>> Begin Data section

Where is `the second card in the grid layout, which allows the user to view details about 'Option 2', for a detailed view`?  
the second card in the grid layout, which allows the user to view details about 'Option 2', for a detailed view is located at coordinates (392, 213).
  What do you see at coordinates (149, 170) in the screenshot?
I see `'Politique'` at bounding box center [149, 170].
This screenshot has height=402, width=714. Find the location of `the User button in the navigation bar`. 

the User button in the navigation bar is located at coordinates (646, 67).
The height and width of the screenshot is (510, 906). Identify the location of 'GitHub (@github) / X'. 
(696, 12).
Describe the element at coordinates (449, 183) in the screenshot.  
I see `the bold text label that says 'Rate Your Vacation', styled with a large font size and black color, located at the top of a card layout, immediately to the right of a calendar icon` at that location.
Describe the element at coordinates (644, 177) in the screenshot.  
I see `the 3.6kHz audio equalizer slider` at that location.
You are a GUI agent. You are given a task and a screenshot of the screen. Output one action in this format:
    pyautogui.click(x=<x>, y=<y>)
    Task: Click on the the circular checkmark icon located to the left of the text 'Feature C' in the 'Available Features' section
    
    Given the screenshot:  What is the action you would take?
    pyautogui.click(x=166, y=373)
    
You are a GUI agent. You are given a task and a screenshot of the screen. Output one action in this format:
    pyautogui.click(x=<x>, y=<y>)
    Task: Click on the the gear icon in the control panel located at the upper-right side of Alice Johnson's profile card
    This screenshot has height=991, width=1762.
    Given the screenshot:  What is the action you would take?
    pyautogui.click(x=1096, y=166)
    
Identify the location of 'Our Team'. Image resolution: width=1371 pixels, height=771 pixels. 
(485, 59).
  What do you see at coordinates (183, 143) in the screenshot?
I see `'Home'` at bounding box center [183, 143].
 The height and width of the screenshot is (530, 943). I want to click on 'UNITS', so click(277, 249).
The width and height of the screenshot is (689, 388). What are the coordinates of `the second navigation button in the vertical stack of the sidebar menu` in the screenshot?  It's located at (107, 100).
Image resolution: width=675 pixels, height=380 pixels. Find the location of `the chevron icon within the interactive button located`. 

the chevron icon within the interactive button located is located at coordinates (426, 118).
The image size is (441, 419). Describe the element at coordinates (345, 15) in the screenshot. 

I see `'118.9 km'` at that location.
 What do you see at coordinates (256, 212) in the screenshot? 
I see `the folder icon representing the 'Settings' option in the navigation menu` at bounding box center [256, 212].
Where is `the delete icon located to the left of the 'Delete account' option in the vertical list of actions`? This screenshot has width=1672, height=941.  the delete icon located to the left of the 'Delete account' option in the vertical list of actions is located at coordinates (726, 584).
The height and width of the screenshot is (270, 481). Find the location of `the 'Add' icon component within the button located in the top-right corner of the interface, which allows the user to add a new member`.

>> End Data section

#### Given request:
Could you edit the items above so that every "GUI agent" becomes "screen assistant" and everything else stays unchanged?

#### Completed exercise:
Where is `the second card in the grid layout, which allows the user to view details about 'Option 2', for a detailed view`?  
the second card in the grid layout, which allows the user to view details about 'Option 2', for a detailed view is located at coordinates (392, 213).
  What do you see at coordinates (149, 170) in the screenshot?
I see `'Politique'` at bounding box center [149, 170].
This screenshot has height=402, width=714. Find the location of `the User button in the navigation bar`. 

the User button in the navigation bar is located at coordinates (646, 67).
The height and width of the screenshot is (510, 906). Identify the location of 'GitHub (@github) / X'. 
(696, 12).
Describe the element at coordinates (449, 183) in the screenshot.  
I see `the bold text label that says 'Rate Your Vacation', styled with a large font size and black color, located at the top of a card layout, immediately to the right of a calendar icon` at that location.
Describe the element at coordinates (644, 177) in the screenshot.  
I see `the 3.6kHz audio equalizer slider` at that location.
You are a screen assistant. You are given a task and a screenshot of the screen. Output one action in this format:
    pyautogui.click(x=<x>, y=<y>)
    Task: Click on the the circular checkmark icon located to the left of the text 'Feature C' in the 'Available Features' section
    
    Given the screenshot:  What is the action you would take?
    pyautogui.click(x=166, y=373)
    
You are a screen assistant. You are given a task and a screenshot of the screen. Output one action in this format:
    pyautogui.click(x=<x>, y=<y>)
    Task: Click on the the gear icon in the control panel located at the upper-right side of Alice Johnson's profile card
    This screenshot has height=991, width=1762.
    Given the screenshot:  What is the action you would take?
    pyautogui.click(x=1096, y=166)
    
Identify the location of 'Our Team'. Image resolution: width=1371 pixels, height=771 pixels. 
(485, 59).
  What do you see at coordinates (183, 143) in the screenshot?
I see `'Home'` at bounding box center [183, 143].
 The height and width of the screenshot is (530, 943). I want to click on 'UNITS', so click(277, 249).
The width and height of the screenshot is (689, 388). What are the coordinates of `the second navigation button in the vertical stack of the sidebar menu` in the screenshot?  It's located at (107, 100).
Image resolution: width=675 pixels, height=380 pixels. Find the location of `the chevron icon within the interactive button located`. 

the chevron icon within the interactive button located is located at coordinates (426, 118).
The image size is (441, 419). Describe the element at coordinates (345, 15) in the screenshot. 

I see `'118.9 km'` at that location.
 What do you see at coordinates (256, 212) in the screenshot? 
I see `the folder icon representing the 'Settings' option in the navigation menu` at bounding box center [256, 212].
Where is `the delete icon located to the left of the 'Delete account' option in the vertical list of actions`? This screenshot has width=1672, height=941.  the delete icon located to the left of the 'Delete account' option in the vertical list of actions is located at coordinates (726, 584).
The height and width of the screenshot is (270, 481). Find the location of `the 'Add' icon component within the button located in the top-right corner of the interface, which allows the user to add a new member`.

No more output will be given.